**PASSAGE TO READ**
/---
It is also more specific. For example, in the case of someone with a sore shoulder, the practitioner may focus on the trapezius and the rhomboid underneath, trying to work in all the layers of muscle that might be involved. Deep tissue massage lends itself to being more focused on a problem area.

Sports Massage. This uses techniques similar to Swedish and deep tissue but more specifically adapted to deal with the needs of athletes and the effects of athletic performance on the body. Sports massage is used before or after events, as part of an athlete’s training regimen, and to promote healing from injuries.

Frederick



Frederick, a forty-eight-year-old attorney, was chopping wood in his garden when he pulled a muscle on his right shoulder blade. He had always been very active but was now unable to play tennis because his arm and shoulder would cramp up. He was even unable to sit down and write a letter because of the cramping.

His physician gave him steroid injections and sent him to physical therapy for two months, which helped eliminate some but not all of the pain. The physical therapy included ultrasound and electrical stimulation.

The massage therapist found him to have extreme spasms and tension of the muscles on the back of the shoulder blade, some of which were like rock. The therapist initiated very precisely focused, deep transverse friction cross-fiber work, as much as possible right on the places where the muscles had been damaged. Frederick was seen weekly for about a year, after which he now has full use of his shoulder and arm and can do gardening work without pain.

As Elliot Greene explains, the problem with severe spasm is that it cuts off its own circulation and becomes a self-reinforcing syndrome. This is another case of opening up the flow of blood and lymph through the area, releasing adhesions, and using deep transverse friction to encourage the unhealed part of the muscle to heal.

Manual Lymph Drainage Massage. This approach improves the flow of lymph rhythmic strokes. It is used primarily in conditions characterized by poor lymph flow, such as edema.

Structural/Functional/ Movement Integration

These approaches organize and integrate the body in relationship to gravity through manipulating the soft tissues, and/or through correcting inappropriate patterns of movement. These are methods that bring about more balanced use of the body and nervous system, creating greater integration and more ease of movement.

This category of approaches is interesting in that some do not even involve the practitioner touching the client. There is no clear line of demarcation between where the bodywork therapies end and the movement therapies begin. Furthermore, many practitioners use multiple techniques that integrate massage, deeper tissue work, and movement all in the same session with a client.

These approaches work on the body structure and how it moves. The most common approaches include Rolfing, Hellerwork, the Rosen Method, the Trager approach, the Feldenkrais Method, the Alexander Technique, and Ortho-Bionomy.

Rolfing. Rolfing is the most established method in this category. There are over eight hundred Rolfers practicing in twenty-seven countries, with about seven hundred in the United States.
\---
**EXCERPTED DATA**
/---
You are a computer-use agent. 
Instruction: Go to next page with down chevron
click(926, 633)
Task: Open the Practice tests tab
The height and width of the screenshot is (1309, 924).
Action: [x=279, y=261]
\---
**PROBLEMS TO SOLVE**
[1] In the massage text, give again the part that opens with the words containing "Structural/Functional/ Movement Integration" and closes with "with a client.", substituting "patient" for "client".
[2] Decide whether each statement agrees with the massage text. Answer yes or no, and quote the deciding words.
(a) Frederick worked as an attorney.
(b) The massage therapist saw Frederick once a month.
(c) About eight hundred Rolfers practice in the United States.
[3] Rewrite as a short list the paragraph of the massage text that begins "The massage therapist found him," keeping its main facts.

**RESULTS OF THE TASKS**
[1]
Structural/Functional/ Movement Integration

These approaches organize and integrate the body in relationship to gravity through manipulating the soft tissues, and/or through correcting inappropriate patterns of movement. These are methods that bring about more balanced use of the body and nervous system, creating greater integration and more ease of movement.

This category of approaches is interesting in that some do not even involve the practitioner touching the patient. There is no clear line of demarcation between where the bodywork therapies end and the movement therapies begin. Furthermore, many practitioners use multiple techniques that integrate massage, deeper tissue work, and movement all in the same session with a patient.

[2]
(a) Yes: "Frederick, a forty-eight-year-old attorney"
(b) No: "Frederick was seen weekly for about a year"
(c) No: "with about seven hundred in the United States"

[3]
- The therapist found extreme spasms and tension in the muscles on the back of the shoulder blade, some of them like rock.
- The treatment was precisely focused, deep transverse friction cross-fiber work, placed as much as possible on the damaged spots.
- Frederick was seen weekly for about a year.
- He now has full use of his shoulder and arm and can garden without pain.